First off, thank you for creating such a fantastic and streamlined custom firmware. I’m a huge fan of the work you do for the retro handheld community.

I’m a developer who has been working on two open-source projects specifically designed to improve how we manage our retro game collections. I believe they could be a powerful addition to muOS, and I wanted to propose them for potential integration.

The two projects are SpriteShrink and GameCase.

SpriteShrink: Solving the SD Card Space Problem

We all know that SD card space can be a real issue, especially when you have multiple revisions and regional variants of the same game. SpriteShrink is a command-line tool I built to tackle this head-on.

  • What it does: It takes all versions of a single game (e.g., USA, EU, JP, Rev A) and intelligently deduplicates them into a single, highly compressed .ssmc archive. It finds all the common data between the files and only stores it once.
  • The Benefit for muOS: Users could store their entire multi-region collection for a game in a file that’s often only slightly larger than a single ROM. This would free up a massive amount of space on the SD card, allowing users to fit more games on their devices.
  • How it would work: muOS could be updated to recognize .ssmc files. When a user selects one, the frontend could present a sub-menu asking which version of the game to launch (e.g., “Tecmo Bowl (USA)”, “Tecmo Bowl (USA) (Rev 1)”, etc).

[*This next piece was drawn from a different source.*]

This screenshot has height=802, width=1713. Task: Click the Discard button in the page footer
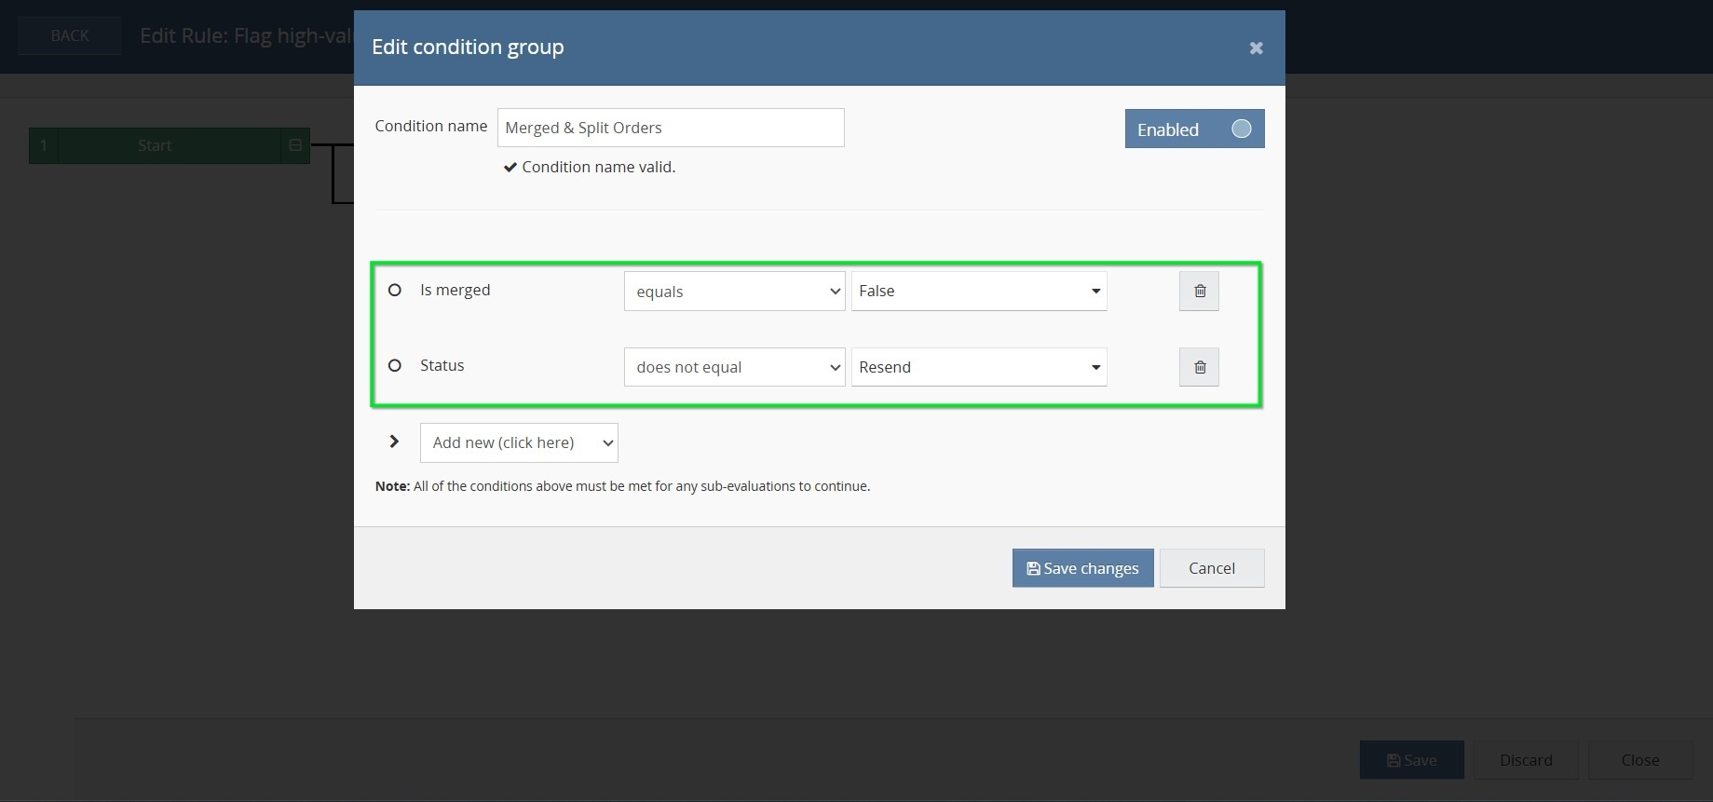1525,760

GameCase: A Richer, More Organized Library

A game is more than just the ROM. It’s the box art, the manual, maybe even ROM hacks. GameCase is a tool and a file format (.gcase) I designed to bundle all of these assets together.

  • What it does: It creates a single .gcase file that can contain:
    • The game ROM (or even a space-saving SpriteShrink archive).
    • Game manuals in PDF or other formats.
    • Multiple types of artwork (box art, cartridge scans, fan art).
    • ROM hack patches and their metadata.
  • The Benefit for muOS: This could enable a much richer user experience. Imagine selecting a game in the muOS interface and having an option to open the game’s manual directly on the device before playing. Or, if a .gcase file contains a ROM hack, muOS could offer to apply it on the fly.
  • Note: GameCase is currently a work in progress so the potential integration focus can start with SpriteShrink for now.

Technical Details & Integration Path

I’ve designed both projects with integration in mind, and I believe the path to adding them to a C based project like muOS would be straightforward.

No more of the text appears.